There has been a significant increase in Airbnb rentals since it officially commenced in Australia during November 2012. Airbnb is an online platform (website/App) which lets people rent out all or part of their properties to guests.

The Australian Taxation Office (ATO) will be data-matching information and has sophisticated detection models to identify individuals who have provided accommodation services through online platforms.

The ATO will be reviewing the accommodation sharing economy to ensure individuals are correctly declaring income and claiming accurate deductible expenses in their personal income tax returns for the period 1 July 2016 to 30 June 2020.

Therefore, you need to consider the following points when you advertise all or part of your residential house or unit through a sharing economy website/App like Airbnb or similar:

  • keep records of all income earned and declare it in your income tax return
  • keep records of expenses you may be able to claim as deductions
  • don’t need to pay GST on amounts of residential rent you earn.

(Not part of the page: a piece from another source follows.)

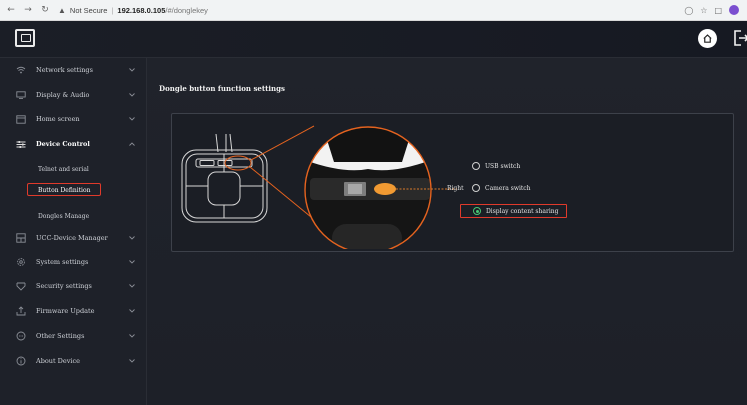 The width and height of the screenshot is (747, 405). Describe the element at coordinates (708, 38) in the screenshot. I see `home-icon` at that location.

However, there are different income tax and GST obligations if you are carrying on an enterprise renting out commercial residential premises.

Income tax implications

When you rent out all or part of your residential house or unit, the payments you receive are assessable income and:

  • you must declare the income in your tax return
  • you can claim deductions for associated expenses (you may need to be apportion the expenses for the number of days and the area of the property that was rented out etc.)

Capital Gains Tax (CGT)

When you sell your main residence, the profit it is usually exempt from CGT.

However, if you have used part of the property for income earning activities such as renting it out on Airbnb, you may not be eligible for the full CGT exemption on a main residence depending on your circumstances.

Goods and Services Tax (GST)

GST does not apply to residential rents, so you will not be liable for GST on the rent you charge and can’t claim GST credits for associated costs (even if your turnover exceeds the GST threshold of $75,000).

However, GST applies to the provision of accommodation such as a hotel room, serviced apartment, a bed and breakfast and commercial spaces like office spaces or function rooms.